Ligeti wordt overmorgen tachtig, en daarom hadden het Schönberg- en het Asko Ensemble zaterdag in de Matinee een concertmarathon op touw gezet, waarin het werk van de jarige geflankeerd werd door muziek van geestverwanten als Vivier, Oestvolskaja en Kagel, die - niet toevallig misschien - ook tot de favorieten van dirigent Reinbert de Leeuw behoren.
De aanblik van honderd metronooms, in een lange rij opgesteld langs de rand van het Concertgebouwpodium, was imponerend, een visuele getuigenis van diezelfde notendichtheid.
Van metronooms moet pianist Pierre-Laurent Aimard er tegelijkertijd een stuk of drie, vier in zijn hoofd kunnen herbergen, die allemaal in een verschillend tempo tikken. Van de Études die hij ten gehore bracht zijn de meeste opgebouwd uit gestapelde ritmische lagen en ketens, die als beierende klokken langs elkaar schuiven - maar dan wel in een tempo dat een verbijsterende vingervlugheid vereist.
Aimard weet bovendien als geen ander hoorbaar te maken hoeveel deze muziek te maken heeft met Chopin en Debussy. Tegelijkertijd sloten deze Études volmaakt aan bij de polyritmiek van de daaropvolgende Oegandese muziek, uitgevoerd op een akadinda, een reusachtige xylofoon.
Het was vooral de speelse kant van Ligeti's muziek die tot uiting kwam in dit programma.
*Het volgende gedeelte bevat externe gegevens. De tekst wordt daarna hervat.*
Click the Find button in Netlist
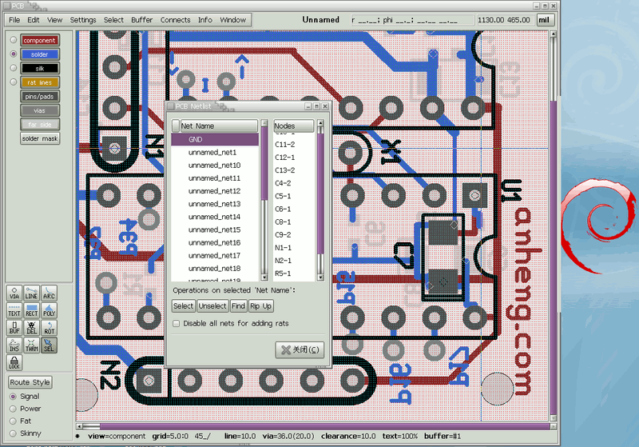The image size is (639, 447). (238, 306)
Zelfs een elektronisch werk als Artikulation uit 1958 heeft iets uitgesproken muzikantesks, waarmee het stuk afsteekt tegen vergelijkbare producten uit dat tijdsgewricht. En in Sípal, dobbal, nádihegedüvel, zeven aforistische stukken voor sopraan en slagwerk, laat de componist horen dat hij zelf op zijn 77ste nog verrassingen in petto heeft. Zo wordt sopraan Katalin Károlyi in één van deze werkjes begeleid door vier weemoedig zuchtende mondharmonica's.
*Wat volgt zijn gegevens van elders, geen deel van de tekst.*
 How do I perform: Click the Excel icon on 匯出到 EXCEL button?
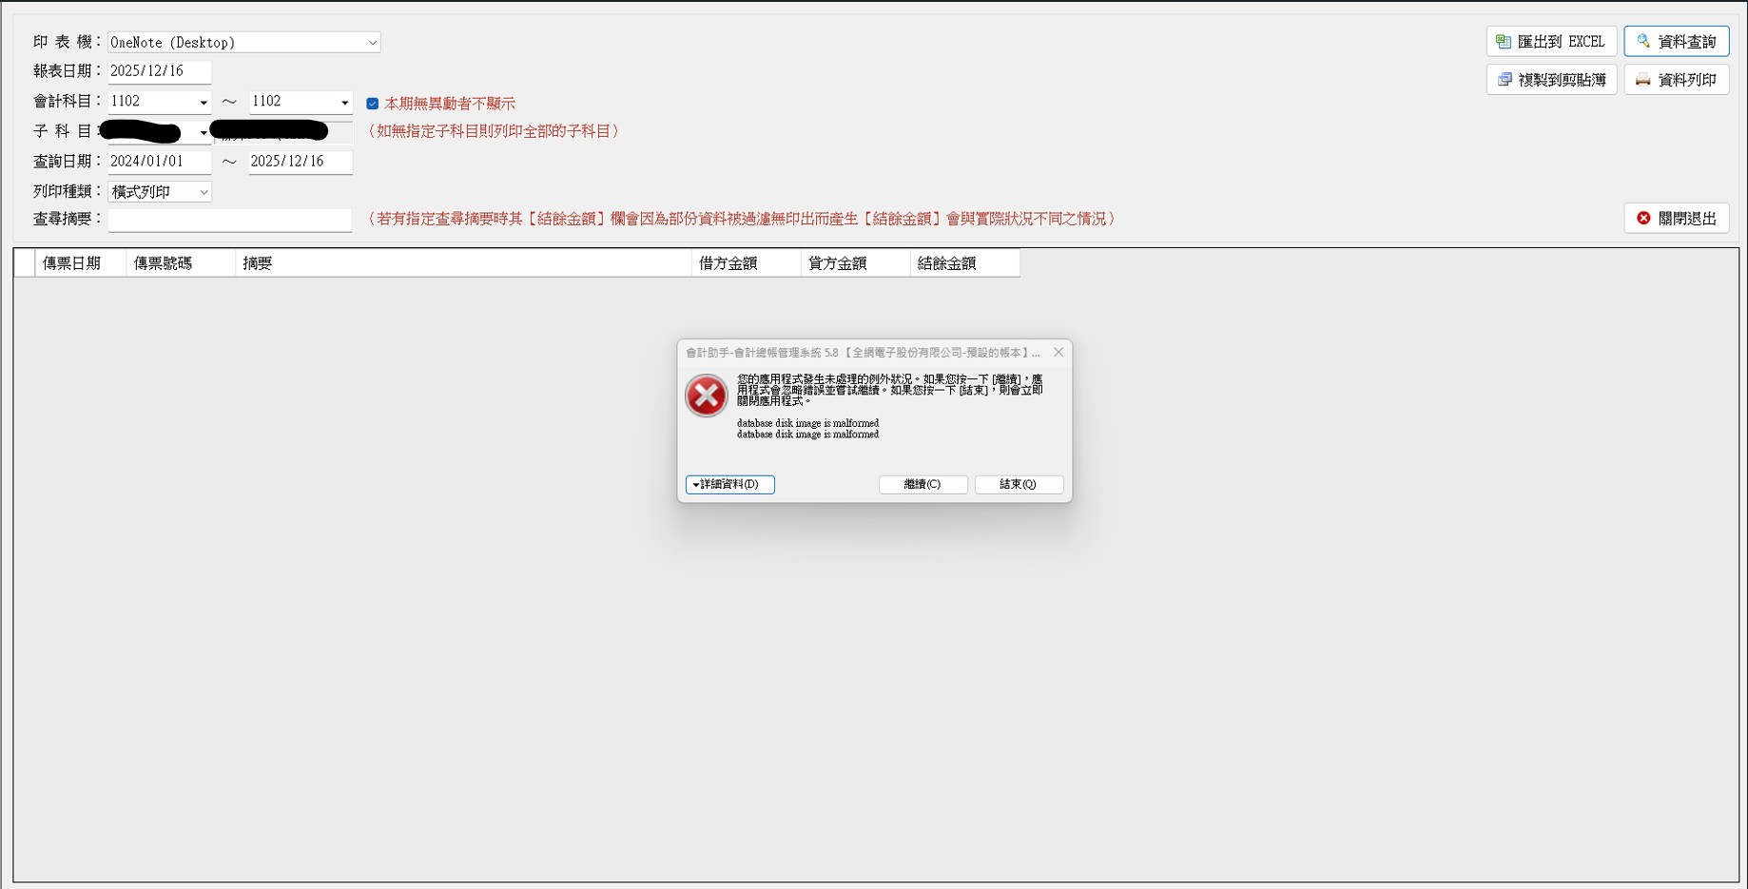click(x=1504, y=41)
Dat slagwerkers van alle markten thuis zijn werd andermaal duidelijk in Nordosten van Mauricio Kagel, waarin ze met twee kazoos vreemde knerpende geluiden ten gehore moeten brengen. Omgekeerd bewees Reinbert de Leeuw zich als de ultieme percussionist in de mokerende klanken van Galina Oestvolskaja's Vijfde pianosonate.
Als flamboyant sluitstuk fungeerde Mysteries of the Macabre, een uittreksel uit Ligeti's opera Le Grand Macabre, waarin sopraan Barbara Hannigan, gestoken in een lange zwarte jas en dito pruik, haar stem in de meest verbluffende vogelnestjes legde, in een feilloos gechoreografeerde combinatie met de dubbele Rittbergers van het ensemble.